Bonum Certa Men Certa

SCO Wants Copyrights It Does Not Own

Amiga UNIX



Summary: SCO refuses to die and here is its latest confrontation with Novell

Having decided to focus only on litigation, SCO has also awoken for a moment and it filed an appeal brief against Novell. Groklaw, as usual, has the details and the pertinent documentation.

SCO has filed its appeal brief [PDF], appealing the decision in SCO v. Novell. Novell has until April 9 to file its brief in response, plus any appeal issues it might itself wish to raise.

Evidently, the court found SCO's first filing deficient, and so it told SCO [PDF] to correct the deficiencies, which it has done. One deficiency was that SCO failed to tell the appeals court why it felt oral argument was necessary.

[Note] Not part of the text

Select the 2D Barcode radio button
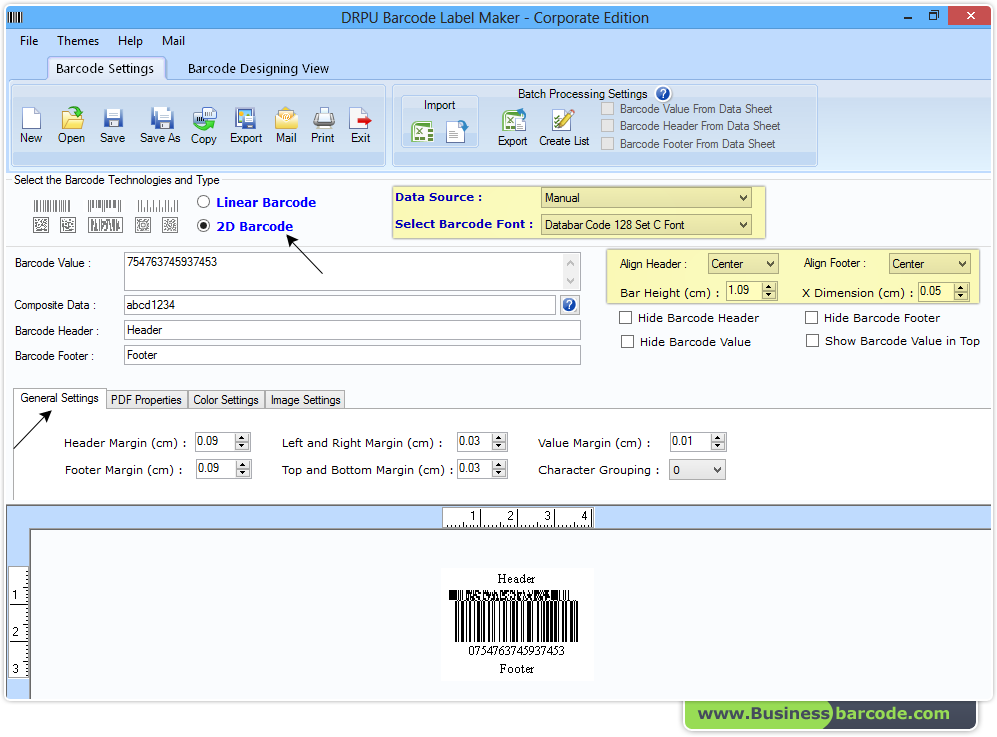Viewport: 997px width, 737px height. pyautogui.click(x=203, y=226)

So, SCO now tells them, in essence, that the case is *complicated*.


Then, the copyright gig got resurrected, as Heise reported:

The SCO Group has filed an appeal against last years ruling that it did not buy the copyright to Unix from Novell. The company is hoping to overturn the judgement and resume its legal action against IBM and Linux. When SCO started to pursue IBM in court in 2003, Novell said that when it sold its Unix business to SCO in 1995 it retained copyright to the code and merely sold SCO a licence to use it. SCO then sued Novell over that claim.

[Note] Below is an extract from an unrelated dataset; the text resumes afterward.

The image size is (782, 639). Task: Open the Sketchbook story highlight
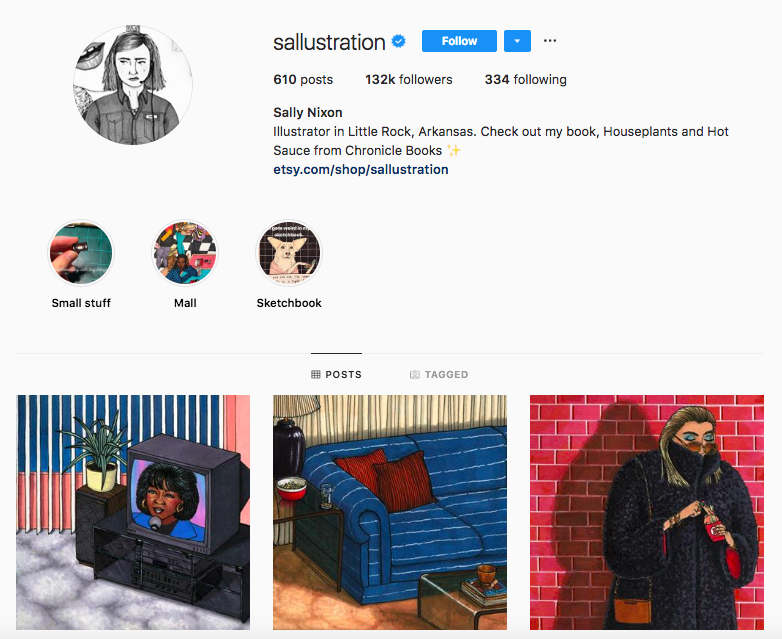click(289, 253)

This was also covered locally, in Utah (it's also here).

The SCO Group of Lindon has filed an appeal reasserting its ownership of the copyright of Unix computer operating system software, a move officers believe will get it back on track to pursue claims against IBM in a case that has riled the open source software community.

[...]

The SCO Group also is moving to sell its computer software business as part of its reorganization in bankruptcy court in Delaware. The company filed for bankruptcy after Kimball's 2008 ruling. After selling the software business to an outside party, SCO plans to continue to pursue its legal claims against IBM and others.


Regarding the above, wrote Groklaw:

Here's SCO's appeal brief [PDF] in SCO v. Novell as text. The Salt Lake Tribune has an article on the filing, of course.

I wanted to highlight something odd I stumbled across going through old documents, something I never noticed before, that relates to one of SCO's allegations. In SCO's appeal, you find this statement:

Within two hours of Novell's public claim that it owns the UNIX copyrights, SCO's stock plummeted, even though SCO had announced record revenues that day.

I'm not sure that is accurate. According to what I've found, as I'll show you, Novell put out a press release early in the morning, apparently even before the market opened, and yet IDG reported that same day that the stock at mid-morning was trading *up* by 3.33%.

By the end of the day, the stock was down, for sure, but what made it happen? We can only guess. SCO also put out a prepared statement in the morning, almost immediately after Novell's, and then at 11 AM, SCO held a conference call. If the stock went down by the end of the day, who is to say that it wasn't the conference call that caused it? Or SCO's prepared statement, for that matter? Or some combination of all of them? What is SCO's basis for its claim that it was Novell's statement that caused the stock to "plummet"? At any rate, piecing together all the evidence I have collected, I am unable to confirm that the stock plummeted within two hours of Novell's statement, and I see indications that it didn't happen that way. I will show you what I found so you can draw your own conclusions.


Glyn Moody doesn't buy this copyright sob story of SCO because it's all done and over.

Since then, SCO has seen its revenue fall, and blames the losses on competition from Linux. It sued Novell after Novell claimed it and SCO owned the Unix copyrights.

But in August of 2008, Kimball granted Novell's request for summary judgment. After a trial, he also awarded Novell about $2.5 million, plus interest in licensing revenue.

What's interesting is that unlike six years ago, nobody thinks that SCO stands a chance; even more tellingly, nobody is even *interested* any more. SCO is fighting a zombie case: it's dead but somehow still moving.

One service that SCO has done to the open source world is demonstrate finally and irrevocably that there is no copyright infringement in Linux – because if there had been, SCO would certainly have found it by now.


Groklaw has a few more articles about SCO and it seems to have returned to a full-time posting pace (with the RSS feeds finally restored after months of being frozen).

Ultimately, SCO seems to be running away with that devilish tail between its legs. "What a surprise," writes PJ, "SCO has withdrawn its Motion for an Order Establishing Sale and Bid Procedures, Approving Form of Asset Purchase Agreement, etc." Still all about deception, eh?

SCO is very much over in many respects. Let us focus on future risks such as Novell, which Microsoft is fueling in exchange for uninvited trouble like Mono.

"[Microsoft's] Mr. Emerson and I discussed a variety of investment structures wherein Microsoft would 'backstop,' or guarantee in some way, BayStar's investment.... Microsoft assured me that it would in some way guarantee BayStar's investment in SCO."